Medical care is a right

There are no private hospitals in Cuba. Medical care is a fundamental right of Cuba’s citizens and is written into the Cuban constitution. Cuba’s medical system prioritizes nurses’ rights as workers and guarantees free health care for all Cubans.

The for-profit medical system in the U.S. has provoked nurses to strike to protest unsafe patient care, based on the low nurse-to-patient ratio. In situations where one nurse to four patients was standard, nurses may now have 10-20 patients. This shortage of nurses has caused patient deaths and increased stress on nurses, causing many to leave the profession and increase the overall shortage. 

Confronting the blockade

Speakers at the Cuban lab said that because of the blockade, Cubans have been forced to develop many types of medicines and plastic bandages, which were not otherwise available to them. They are able to get some medical supplies from Mexico, China and Italy, among other countries.

The speakers said the late Cuban revolutionary leader Fidel Castro had encouraged the development of a biotech, pharmaceutical industry that trained scientifically skilled doctors and researchers. This infrastructure allows Cuba to produce many of its own medical supplies. 

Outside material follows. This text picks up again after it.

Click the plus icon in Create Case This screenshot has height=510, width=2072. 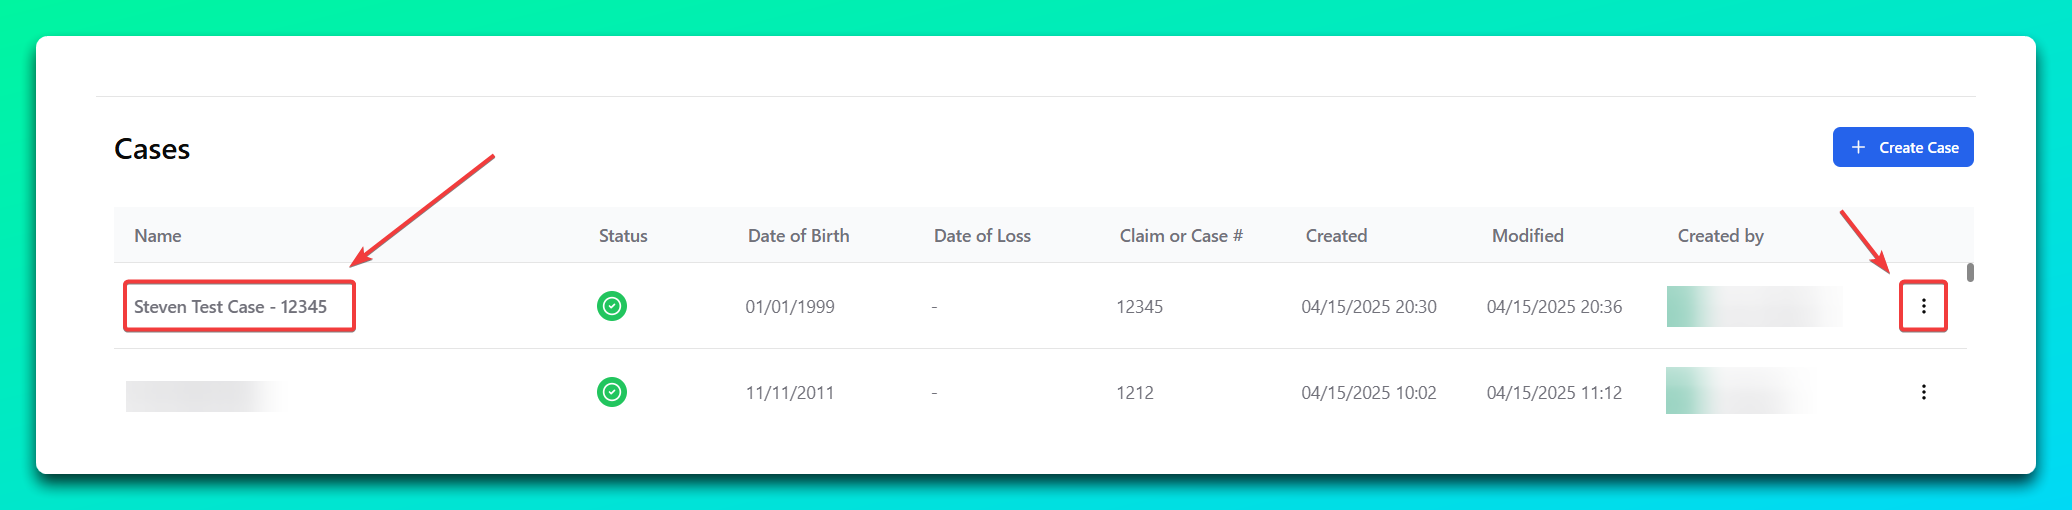[1858, 147]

Cuba has sent 53 brigades to other countries and has over 28,000 Cuban health care professionals residing in 58 nations. One speaker said that Washington wrongly accuses Cuba of producing bioweapons, but that the U.S. fails to mention all the people worldwide Cuba has been helping, including many in the United States. Cuba still offers vaccines to some people in the U.S. at low prices.

When asked about long COVID-19, the Cuban scientists said they are developing trials to measure the impact of the vaccine on frequency and duration of post COVID-19 symptoms. They said they send patients with long COVID-19 to specialists such as neurologists who work with them.

Cuba develops vaccines, medicines

Cuba has a rich history of developing vaccines or medicines for diseases that have hit Cuba hard, such as  dengue, yellow fever, malaria, and other respiratory diseases.

Cubans are also working on creating natural-based products such as moringa leaves, which have 7 times more vitamin C than oranges and 15 times more potassium than bananas. These products are loaded with calcium, protein, iron and amino acids, which help build muscle and contain antioxidants which boost the immune system. Cubans feed moringa leaves to animals and also turn the leaves into medicine.

When Evelyn, a brigadista on our trip, got a headache, the Cuban doctor discussed with Evelyn how stress affects her body. She told Evelyn that the stress medication Evelyn was taking was bad for her and provided her with a healthier Cuban medication. When Evelyn offered her money, the Cuban doctor said, “Oh honey, not here.” If this was the U.S., Evelyn would have been handed a bill to pay — not free medication.

Arenstein worked for 40 years as a nurse, including 20 years as a diabetes educator before retiring. Neeley is a retired science teacher.